Перепишите дословно фрагмент текста о Феодосии между словами «Маленький старинный городок» и «ее безоблачный год!» включительно.

# [ИСХОДНЫЙ ТЕКСТ]
= = = = = = =

Маленький старинный городок на берегу моря был по-домашнему уютен. Уютен и экзотичен. Развалины старого генуэзского замка, иностранные корабли в порту, лавочки с восточными товарами, мусульмане, бродящие по городу в пестрых халатах и чалмах. Запах дрока, море, синее небо… И молодость, счастливая Маринина молодость, последний ее безоблачный год!

Дом друзей Волошина Редлихов, где поселилась молодая семья, стоит на холме, высоко над морем. Он вытянулся вдоль Аннинской улицы. Комнаты здесь с низкими потолками, вокруг дома небольшой сад. Благоухающие розы катят прямо в широко раскрытые двери комнат волны теплого сладкого аромата. С холма видно поблескивающее на солнце море. Совсем неподалеку, под горкой, на Бульварной улице, поселилась и Ася с маленьким сыном Андрюшей, родившимся на две недели раньше Ариадны, и няней. Увы, у младшей сестры семейная жизнь не сложилась: пышно отпраздновав свадьбу весной 1912 года, молодые не нашли счастья в этом союзе — и к осени 1913 года уже расстались.

Волошин ввел Цветаевых в знакомые дома — а знакома ему была, что называется, «вся Феодосия»: здесь он вырос. И очень скоро у сестер и Сергея появляется масса новых друзей. Вместе и порознь они бывают на окраине Феодосии у родственницы Айвазовского, напоминавшей Асе императрицу Елизавету. Гостеприимная хозяйка, она охотно собирает «людей искусства» и устраивает приемы, что называется, на широкую ногу. В правом крыле того же дома живет внук Айвазовского, добрейший Петр Николаевич Лампси — и у него они бывают, и у художника Богаевского на улице Дуранте, где встречается весь цвет Крыма и обеих столиц, и в скромном доме давней приятельницы Макса, строгой и категоричной Александры Михайловны Петровой.

= = = = = = =

# [НАБОР ДАННЫХ]
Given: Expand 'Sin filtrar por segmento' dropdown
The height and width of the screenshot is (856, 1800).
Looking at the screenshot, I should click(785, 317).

= = = = = = =

# [ОТВЕТ]
Маленький старинный городок на берегу моря был по-домашнему уютен. Уютен и экзотичен. Развалины старого генуэзского замка, иностранные корабли в порту, лавочки с восточными товарами, мусульмане, бродящие по городу в пестрых халатах и чалмах. Запах дрока, море, синее небо… И молодость, счастливая Маринина молодость, последний ее безоблачный год!